The economics team at Goldman Sachs has made another run at trying to determine whether official statistics are undermeasuring America’s rapidly evolving digital economy. The bank now believes even more strongly that “technological change is not fully reflected in the real output statistics.”

From a bottom-up perspective, there’s all that missing growth from free digital goods. From a top-down perspective, Goldman economists note that the “growth of domestically generated profits and incomes (GDI) is outpacing that of GDP, a departure from earlier decades” and that “US profits generated in tax havens totaled over $300bn in 2018, some of which represents unmeasured domestic production.”

And a bit more detail here (bold by me):

For free digital goods, we average across the three approaches explored above to form our baseline. Importantly though, in the case of Brynjolffson et al. we exclude all consumer surplus generated by search engines and email (to avoid misattribution); we also assume that on average only a third of US consumers derive the associated consumer welfare estimates from these activities, to avoid overstating the impact for the population as a whole. With respect to business capex in information technology, it is worth noting that the broad importance of ICT output in the economy continues to grow, despite the decline in business investment in hardware. Our estimated contribution from business ICT reflects the value-added share of the various high-tech industries, which show a fairly stable share for the computer and electronic products industry but a sharp increase for other technology industries.

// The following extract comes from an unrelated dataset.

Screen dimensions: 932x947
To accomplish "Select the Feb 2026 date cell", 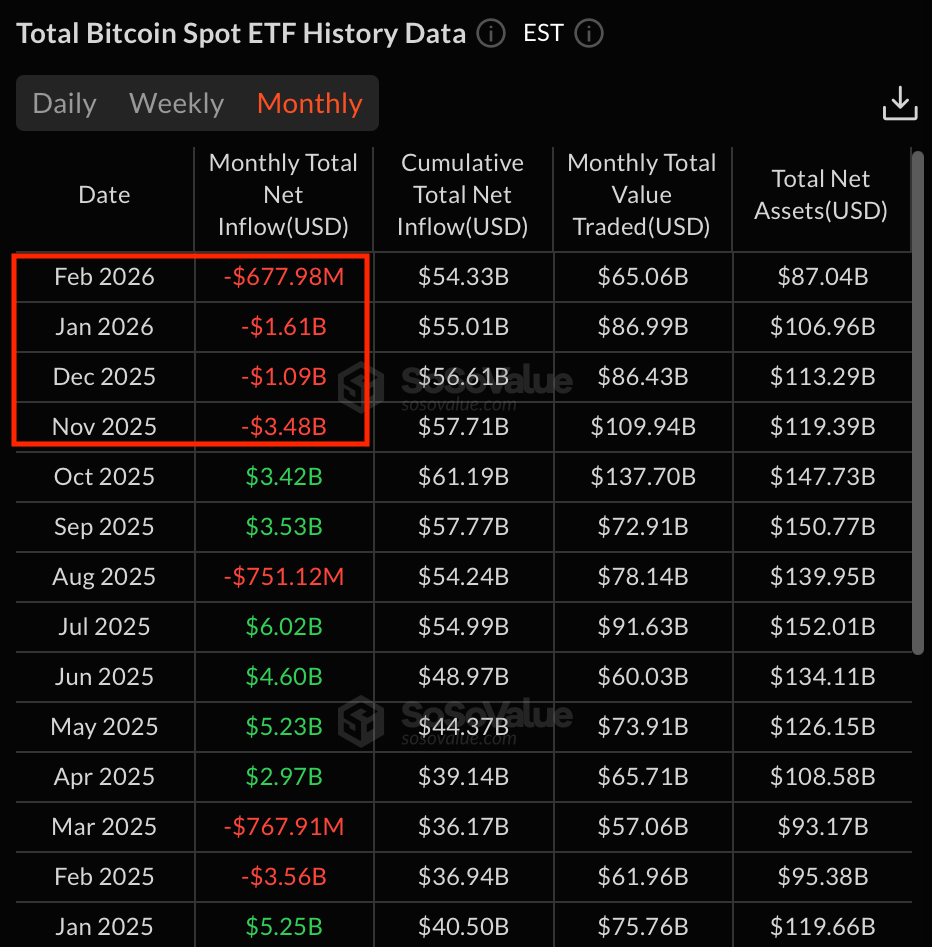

In our central estimate, we estimate that the pace of annual real GDP growth is understated by around 1.0pp of GDP, up from 0.5pp in 2005 and 0.3pp in 1995. While the results contrast with Moulton’s finding that mismeasurement has actually declined—to 0.47pp today in PCE terms vs. 0.95pp in 1996)—the results are not directly comparable. Central issues such as healthcare quality, software quality, smartphone services and free digital goods measurement, and profit-shifting are not explicitly addressed in Moulton’s analysis.

Our results also suggest that nearly half of the slowdown in measured productivity growth since the financial crisis can be explained by measurement issues. We caution that the uncertainty around our estimates is large, particularly that pertaining to free digital goods and healthcare consumer inflation.

There are 7 comments.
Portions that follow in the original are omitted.